### MATERIAL FOR THIS TASK

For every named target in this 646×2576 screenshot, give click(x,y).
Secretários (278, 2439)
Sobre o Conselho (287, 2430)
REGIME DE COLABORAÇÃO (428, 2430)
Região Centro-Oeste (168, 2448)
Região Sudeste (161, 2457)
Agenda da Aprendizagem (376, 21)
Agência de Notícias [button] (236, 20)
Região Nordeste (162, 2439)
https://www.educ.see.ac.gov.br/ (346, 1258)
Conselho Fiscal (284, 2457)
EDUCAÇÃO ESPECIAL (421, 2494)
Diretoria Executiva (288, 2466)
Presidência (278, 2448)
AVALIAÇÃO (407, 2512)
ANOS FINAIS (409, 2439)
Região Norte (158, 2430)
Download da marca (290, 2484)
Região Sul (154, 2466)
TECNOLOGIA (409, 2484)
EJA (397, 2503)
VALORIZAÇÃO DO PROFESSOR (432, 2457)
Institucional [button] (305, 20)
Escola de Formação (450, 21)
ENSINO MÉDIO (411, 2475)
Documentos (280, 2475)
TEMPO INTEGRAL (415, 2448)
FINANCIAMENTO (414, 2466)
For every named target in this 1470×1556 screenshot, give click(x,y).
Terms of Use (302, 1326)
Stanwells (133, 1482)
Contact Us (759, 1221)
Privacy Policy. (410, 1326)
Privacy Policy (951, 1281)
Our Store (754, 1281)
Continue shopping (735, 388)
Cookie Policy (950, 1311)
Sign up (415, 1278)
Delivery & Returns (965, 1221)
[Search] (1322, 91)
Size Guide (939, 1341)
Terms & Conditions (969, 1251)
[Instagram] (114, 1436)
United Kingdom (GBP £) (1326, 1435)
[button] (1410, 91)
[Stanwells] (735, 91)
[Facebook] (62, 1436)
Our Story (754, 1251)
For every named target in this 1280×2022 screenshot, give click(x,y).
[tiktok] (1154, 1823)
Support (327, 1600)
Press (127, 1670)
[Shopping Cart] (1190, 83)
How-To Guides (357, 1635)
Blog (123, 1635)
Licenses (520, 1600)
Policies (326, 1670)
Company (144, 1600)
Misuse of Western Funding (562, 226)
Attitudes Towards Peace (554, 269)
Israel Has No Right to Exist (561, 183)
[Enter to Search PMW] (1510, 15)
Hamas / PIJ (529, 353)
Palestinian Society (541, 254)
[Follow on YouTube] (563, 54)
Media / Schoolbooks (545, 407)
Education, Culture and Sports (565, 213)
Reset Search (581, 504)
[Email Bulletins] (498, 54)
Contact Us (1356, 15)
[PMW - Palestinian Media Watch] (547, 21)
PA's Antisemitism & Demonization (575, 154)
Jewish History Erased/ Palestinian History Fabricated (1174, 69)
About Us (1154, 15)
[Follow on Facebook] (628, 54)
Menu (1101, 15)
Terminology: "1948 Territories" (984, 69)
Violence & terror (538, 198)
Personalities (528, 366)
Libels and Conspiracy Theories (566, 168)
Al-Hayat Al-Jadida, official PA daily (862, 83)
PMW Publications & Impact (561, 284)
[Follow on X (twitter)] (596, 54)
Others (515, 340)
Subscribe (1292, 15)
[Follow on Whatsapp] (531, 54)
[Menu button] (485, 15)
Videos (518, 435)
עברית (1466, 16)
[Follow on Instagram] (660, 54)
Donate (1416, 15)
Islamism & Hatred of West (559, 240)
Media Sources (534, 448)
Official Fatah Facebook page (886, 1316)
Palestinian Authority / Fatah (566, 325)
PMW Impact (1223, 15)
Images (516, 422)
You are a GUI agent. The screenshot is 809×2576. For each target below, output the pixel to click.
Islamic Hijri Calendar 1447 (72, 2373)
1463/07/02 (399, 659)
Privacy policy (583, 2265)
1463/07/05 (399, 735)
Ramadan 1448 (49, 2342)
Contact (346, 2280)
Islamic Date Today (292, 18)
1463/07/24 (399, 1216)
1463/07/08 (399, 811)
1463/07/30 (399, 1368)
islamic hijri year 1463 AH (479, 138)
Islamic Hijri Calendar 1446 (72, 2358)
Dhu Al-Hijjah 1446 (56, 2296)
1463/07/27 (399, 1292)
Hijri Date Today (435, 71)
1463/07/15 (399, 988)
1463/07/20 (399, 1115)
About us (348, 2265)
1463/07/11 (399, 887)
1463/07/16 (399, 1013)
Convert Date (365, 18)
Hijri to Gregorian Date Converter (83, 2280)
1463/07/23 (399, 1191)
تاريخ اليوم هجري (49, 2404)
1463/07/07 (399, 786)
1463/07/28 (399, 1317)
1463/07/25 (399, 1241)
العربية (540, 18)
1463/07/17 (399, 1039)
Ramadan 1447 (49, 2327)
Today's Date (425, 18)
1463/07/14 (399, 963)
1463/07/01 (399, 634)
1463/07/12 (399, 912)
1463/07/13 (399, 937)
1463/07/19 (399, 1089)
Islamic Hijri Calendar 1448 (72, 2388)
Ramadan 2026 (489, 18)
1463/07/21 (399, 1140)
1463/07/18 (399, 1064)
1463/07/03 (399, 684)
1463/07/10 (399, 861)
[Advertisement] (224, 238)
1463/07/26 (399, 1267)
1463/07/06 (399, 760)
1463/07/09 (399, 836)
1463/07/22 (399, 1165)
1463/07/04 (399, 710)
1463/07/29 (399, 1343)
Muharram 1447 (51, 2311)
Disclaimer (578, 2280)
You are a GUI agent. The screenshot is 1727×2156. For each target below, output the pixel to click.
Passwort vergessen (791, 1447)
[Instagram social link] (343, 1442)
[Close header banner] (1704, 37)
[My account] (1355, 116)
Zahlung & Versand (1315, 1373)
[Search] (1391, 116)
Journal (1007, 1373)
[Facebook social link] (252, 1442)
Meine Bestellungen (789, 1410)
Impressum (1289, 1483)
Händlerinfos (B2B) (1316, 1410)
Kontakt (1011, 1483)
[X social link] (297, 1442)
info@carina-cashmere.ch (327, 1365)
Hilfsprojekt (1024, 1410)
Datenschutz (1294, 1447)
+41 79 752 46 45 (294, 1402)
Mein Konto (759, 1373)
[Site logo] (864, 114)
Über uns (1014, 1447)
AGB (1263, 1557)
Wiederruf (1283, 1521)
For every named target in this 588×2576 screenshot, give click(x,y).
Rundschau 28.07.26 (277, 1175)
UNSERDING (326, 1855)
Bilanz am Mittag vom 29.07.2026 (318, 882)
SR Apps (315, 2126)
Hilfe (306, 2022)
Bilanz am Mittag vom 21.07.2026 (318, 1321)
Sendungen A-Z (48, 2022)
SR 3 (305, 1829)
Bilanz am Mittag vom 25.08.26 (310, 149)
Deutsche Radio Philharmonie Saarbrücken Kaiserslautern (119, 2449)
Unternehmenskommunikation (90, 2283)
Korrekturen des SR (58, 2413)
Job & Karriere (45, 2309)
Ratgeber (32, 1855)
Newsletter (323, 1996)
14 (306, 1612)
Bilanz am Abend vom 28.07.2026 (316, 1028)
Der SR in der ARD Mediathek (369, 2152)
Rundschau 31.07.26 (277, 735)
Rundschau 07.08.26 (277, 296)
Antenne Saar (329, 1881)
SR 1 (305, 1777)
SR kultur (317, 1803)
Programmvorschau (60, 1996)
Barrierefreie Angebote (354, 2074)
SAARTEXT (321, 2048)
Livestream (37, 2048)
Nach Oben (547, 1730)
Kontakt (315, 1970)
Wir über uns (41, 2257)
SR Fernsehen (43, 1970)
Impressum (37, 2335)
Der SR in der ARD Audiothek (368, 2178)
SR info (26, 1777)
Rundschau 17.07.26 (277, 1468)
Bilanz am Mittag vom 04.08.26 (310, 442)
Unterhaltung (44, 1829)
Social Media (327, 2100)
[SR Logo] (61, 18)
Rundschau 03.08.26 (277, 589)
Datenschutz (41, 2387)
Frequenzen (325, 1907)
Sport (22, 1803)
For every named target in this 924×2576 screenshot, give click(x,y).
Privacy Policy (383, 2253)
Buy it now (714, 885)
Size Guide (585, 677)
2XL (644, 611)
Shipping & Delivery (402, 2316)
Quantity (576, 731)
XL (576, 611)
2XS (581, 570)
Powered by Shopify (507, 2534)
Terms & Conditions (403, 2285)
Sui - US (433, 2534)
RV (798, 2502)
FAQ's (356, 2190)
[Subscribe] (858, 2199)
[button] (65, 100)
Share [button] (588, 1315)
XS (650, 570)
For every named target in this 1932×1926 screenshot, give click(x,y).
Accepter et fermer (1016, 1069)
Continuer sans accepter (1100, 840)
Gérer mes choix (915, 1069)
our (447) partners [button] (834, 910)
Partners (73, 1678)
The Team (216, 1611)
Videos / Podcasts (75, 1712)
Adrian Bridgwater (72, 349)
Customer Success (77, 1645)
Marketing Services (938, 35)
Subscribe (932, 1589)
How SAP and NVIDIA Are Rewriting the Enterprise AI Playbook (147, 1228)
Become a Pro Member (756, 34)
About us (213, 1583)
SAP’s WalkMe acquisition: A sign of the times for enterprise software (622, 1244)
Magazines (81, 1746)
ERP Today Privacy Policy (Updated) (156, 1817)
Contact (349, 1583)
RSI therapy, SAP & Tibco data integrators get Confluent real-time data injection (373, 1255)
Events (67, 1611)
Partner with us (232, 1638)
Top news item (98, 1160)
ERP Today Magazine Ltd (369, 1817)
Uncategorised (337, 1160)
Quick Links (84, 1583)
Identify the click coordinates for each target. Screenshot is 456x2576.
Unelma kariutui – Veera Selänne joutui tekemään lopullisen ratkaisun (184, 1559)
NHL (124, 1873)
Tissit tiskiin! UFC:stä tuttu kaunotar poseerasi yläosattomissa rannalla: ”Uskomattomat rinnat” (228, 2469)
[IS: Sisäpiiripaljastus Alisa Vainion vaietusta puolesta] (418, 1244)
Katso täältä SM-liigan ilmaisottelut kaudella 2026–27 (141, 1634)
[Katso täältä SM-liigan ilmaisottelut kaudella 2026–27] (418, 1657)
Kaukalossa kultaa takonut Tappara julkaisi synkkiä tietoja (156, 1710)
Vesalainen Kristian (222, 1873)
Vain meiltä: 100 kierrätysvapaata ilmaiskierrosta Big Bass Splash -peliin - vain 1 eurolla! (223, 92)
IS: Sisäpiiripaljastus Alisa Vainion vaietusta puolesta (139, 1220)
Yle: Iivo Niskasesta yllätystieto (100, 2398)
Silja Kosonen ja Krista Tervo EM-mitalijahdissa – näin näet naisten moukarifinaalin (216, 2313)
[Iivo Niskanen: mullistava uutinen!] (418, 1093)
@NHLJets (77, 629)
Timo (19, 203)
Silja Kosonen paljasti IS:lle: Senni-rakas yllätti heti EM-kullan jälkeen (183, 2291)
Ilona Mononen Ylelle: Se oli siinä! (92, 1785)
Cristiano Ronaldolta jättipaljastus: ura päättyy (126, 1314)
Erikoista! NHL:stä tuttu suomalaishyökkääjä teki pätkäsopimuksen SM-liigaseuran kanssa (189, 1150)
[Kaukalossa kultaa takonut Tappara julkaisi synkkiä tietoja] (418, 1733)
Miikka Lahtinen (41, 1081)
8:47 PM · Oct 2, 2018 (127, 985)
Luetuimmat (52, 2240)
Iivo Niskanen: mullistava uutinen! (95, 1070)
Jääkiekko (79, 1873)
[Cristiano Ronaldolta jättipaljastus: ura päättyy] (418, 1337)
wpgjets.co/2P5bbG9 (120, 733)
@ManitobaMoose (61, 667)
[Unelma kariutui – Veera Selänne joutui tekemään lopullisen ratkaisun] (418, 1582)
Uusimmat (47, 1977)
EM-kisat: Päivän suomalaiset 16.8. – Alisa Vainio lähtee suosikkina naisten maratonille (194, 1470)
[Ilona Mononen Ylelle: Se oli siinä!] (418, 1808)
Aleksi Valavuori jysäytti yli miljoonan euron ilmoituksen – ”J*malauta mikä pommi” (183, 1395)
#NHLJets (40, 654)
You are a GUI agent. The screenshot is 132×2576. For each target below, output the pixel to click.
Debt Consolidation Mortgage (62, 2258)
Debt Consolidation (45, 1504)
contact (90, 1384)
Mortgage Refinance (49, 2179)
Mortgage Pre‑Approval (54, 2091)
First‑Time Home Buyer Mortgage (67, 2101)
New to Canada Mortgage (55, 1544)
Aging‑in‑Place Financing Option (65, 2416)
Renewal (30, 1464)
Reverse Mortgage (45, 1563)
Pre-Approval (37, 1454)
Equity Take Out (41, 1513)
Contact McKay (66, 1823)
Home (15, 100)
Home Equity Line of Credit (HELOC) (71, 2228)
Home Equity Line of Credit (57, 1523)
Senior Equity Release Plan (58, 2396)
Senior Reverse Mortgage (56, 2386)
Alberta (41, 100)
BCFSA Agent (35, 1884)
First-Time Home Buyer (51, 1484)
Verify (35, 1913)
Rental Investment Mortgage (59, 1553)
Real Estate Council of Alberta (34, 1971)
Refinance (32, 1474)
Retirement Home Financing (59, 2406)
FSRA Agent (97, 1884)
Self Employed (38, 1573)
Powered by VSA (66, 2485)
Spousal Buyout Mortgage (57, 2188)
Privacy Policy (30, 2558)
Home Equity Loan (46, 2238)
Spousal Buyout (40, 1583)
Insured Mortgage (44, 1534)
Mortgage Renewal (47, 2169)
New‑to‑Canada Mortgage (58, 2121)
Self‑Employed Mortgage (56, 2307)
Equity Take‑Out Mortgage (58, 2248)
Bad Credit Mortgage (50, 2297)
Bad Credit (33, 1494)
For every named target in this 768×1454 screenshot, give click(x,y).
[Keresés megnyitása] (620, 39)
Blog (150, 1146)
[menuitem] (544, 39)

######

=== WHAT IS NEEDED ===
The lines above from the one containing "Senior Reverse Mortgage (56, 2386)" through the one containing "New‑to‑Canada Mortgage (58, 2121)" are to be set down exactly, and no others.

=== REPLY TO THE EXERCISE ===
Senior Reverse Mortgage (56, 2386)
Alberta (41, 100)
BCFSA Agent (35, 1884)
First-Time Home Buyer (51, 1484)
Verify (35, 1913)
Rental Investment Mortgage (59, 1553)
Real Estate Council of Alberta (34, 1971)
Refinance (32, 1474)
Retirement Home Financing (59, 2406)
FSRA Agent (97, 1884)
Self Employed (38, 1573)
Powered by VSA (66, 2485)
Spousal Buyout Mortgage (57, 2188)
Privacy Policy (30, 2558)
Home Equity Loan (46, 2238)
Spousal Buyout (40, 1583)
Insured Mortgage (44, 1534)
Mortgage Renewal (47, 2169)
New‑to‑Canada Mortgage (58, 2121)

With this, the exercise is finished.